[Opening GIVEN INFORMATION section]

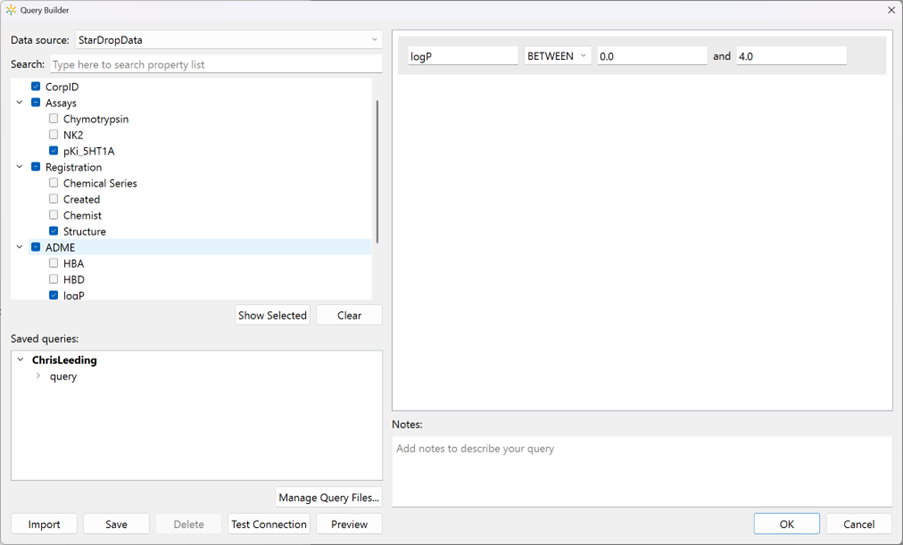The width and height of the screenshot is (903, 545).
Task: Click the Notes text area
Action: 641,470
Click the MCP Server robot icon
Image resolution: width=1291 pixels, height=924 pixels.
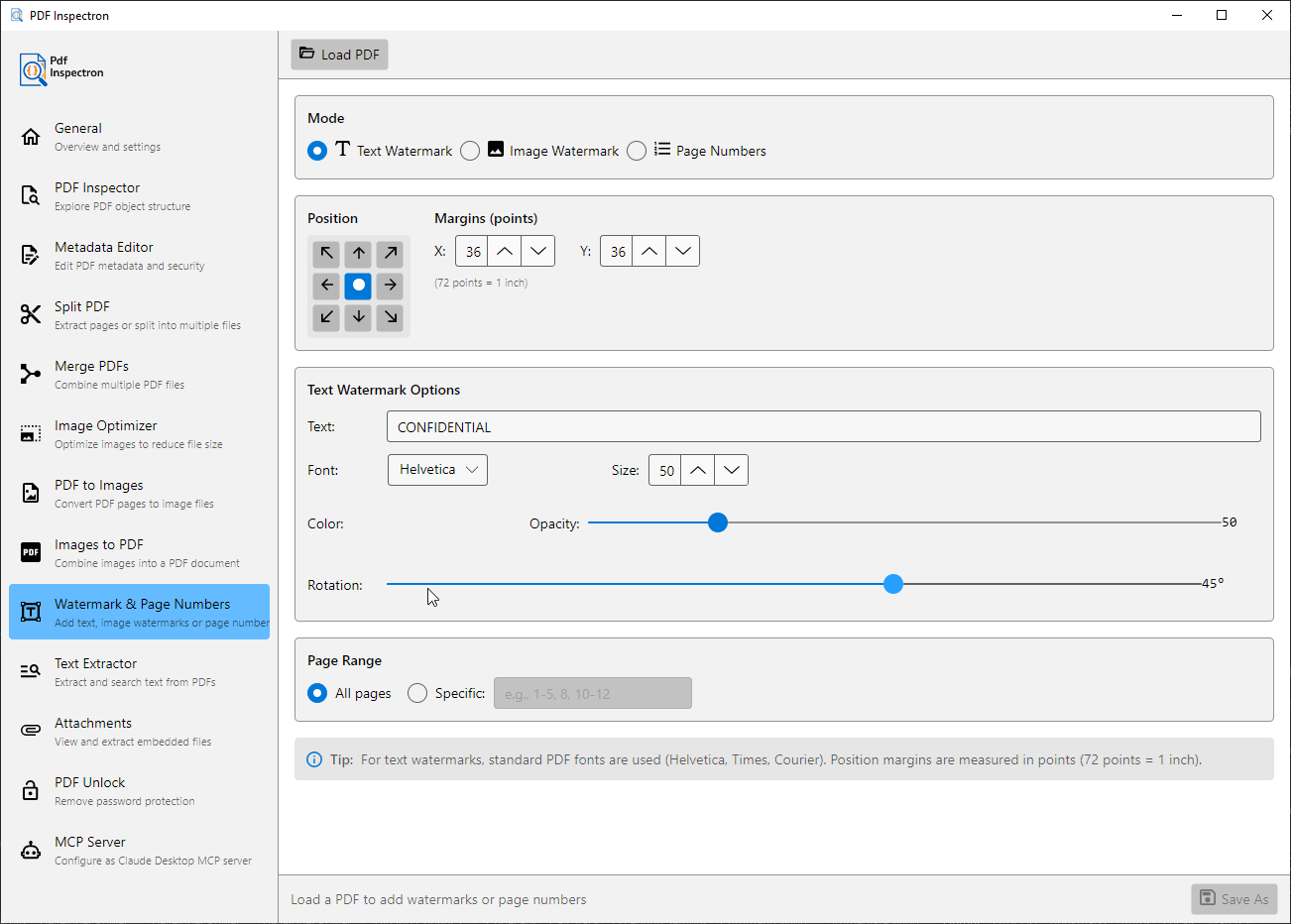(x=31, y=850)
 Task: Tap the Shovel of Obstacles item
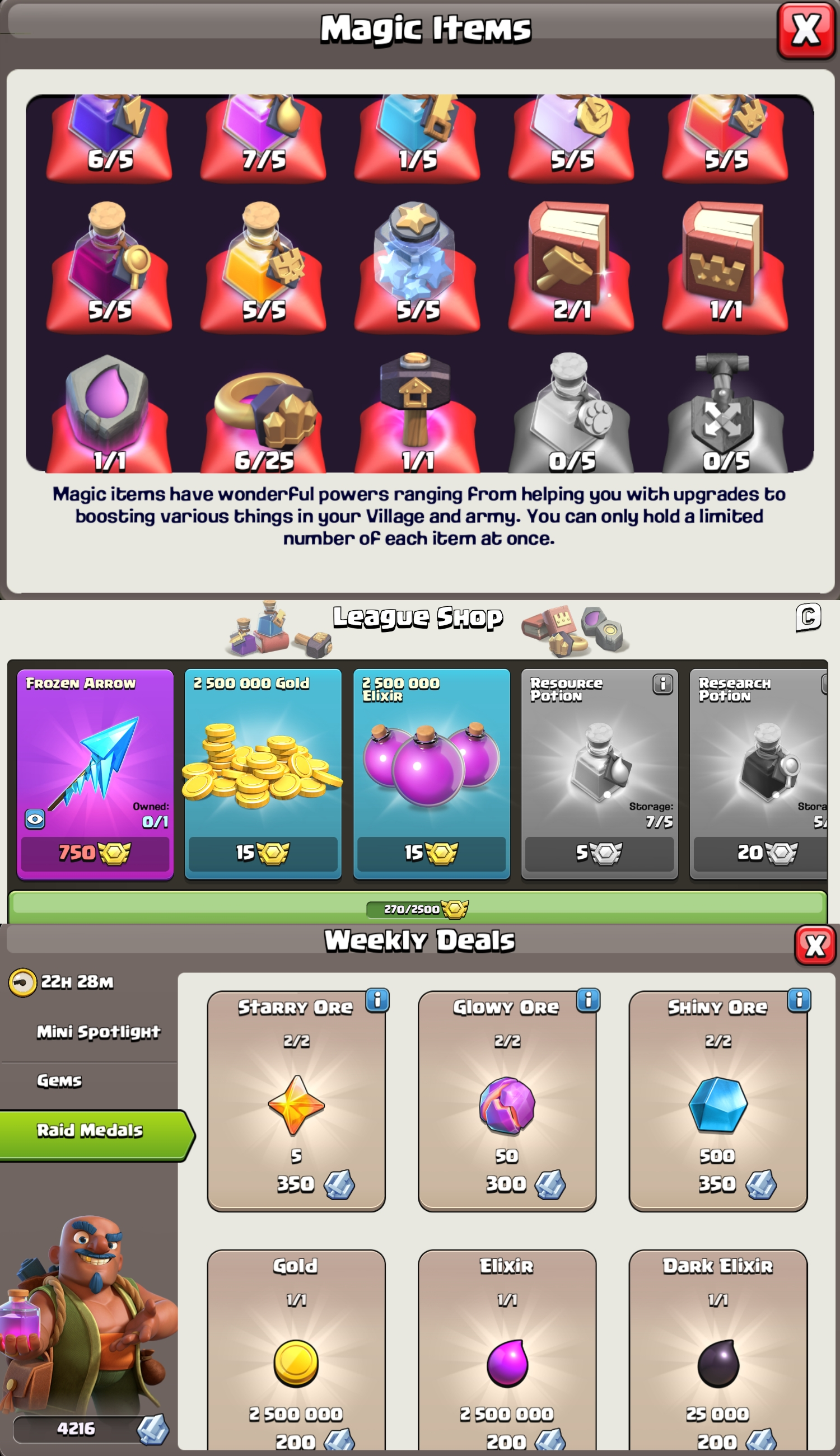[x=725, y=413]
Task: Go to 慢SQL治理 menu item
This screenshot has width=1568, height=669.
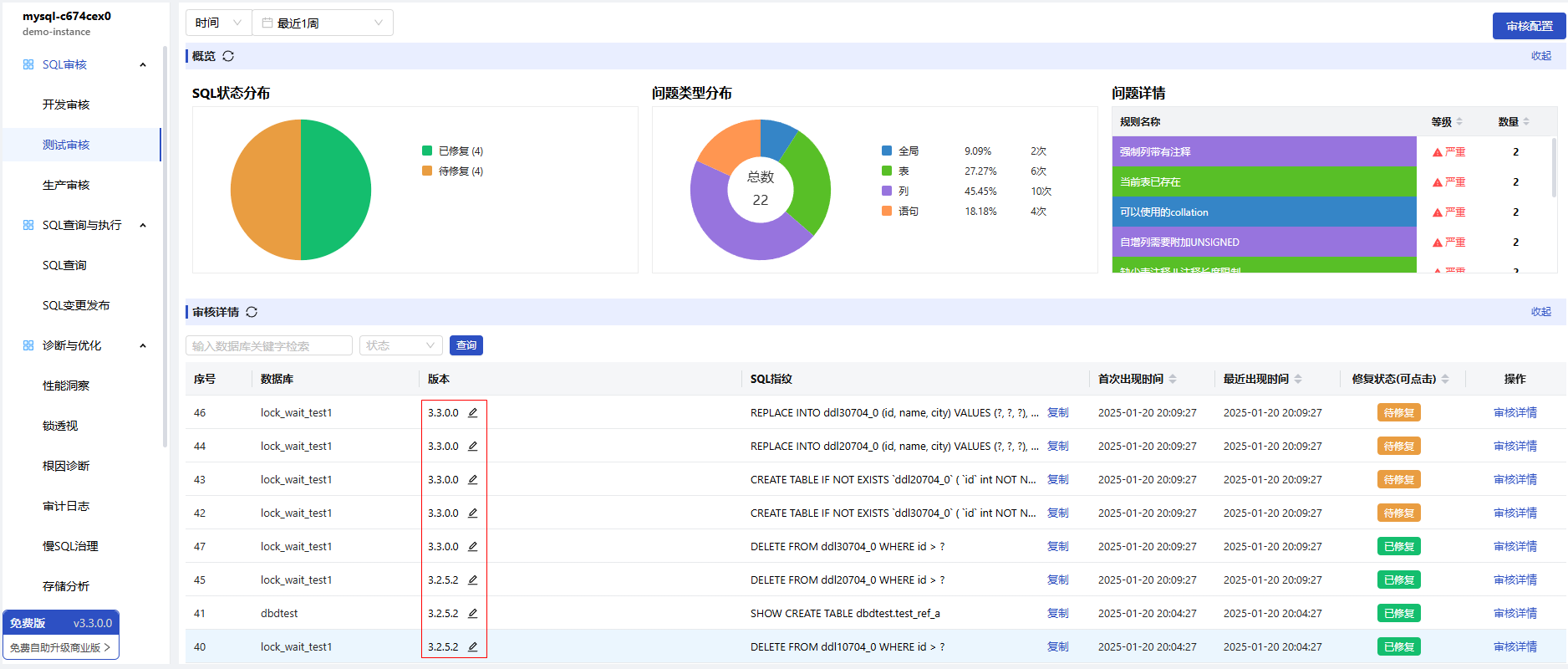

[Closing GIVEN INFORMATION section]

(YOUR TASK): Here the job is to quote the lines from the one with "Task: Go to 慢SQL治理 menu item" through the end of the material, both included, exactly; please skip the pictures.

(ANSWER TO THIS PROBLEM):
Task: Go to 慢SQL治理 menu item
This screenshot has width=1568, height=669.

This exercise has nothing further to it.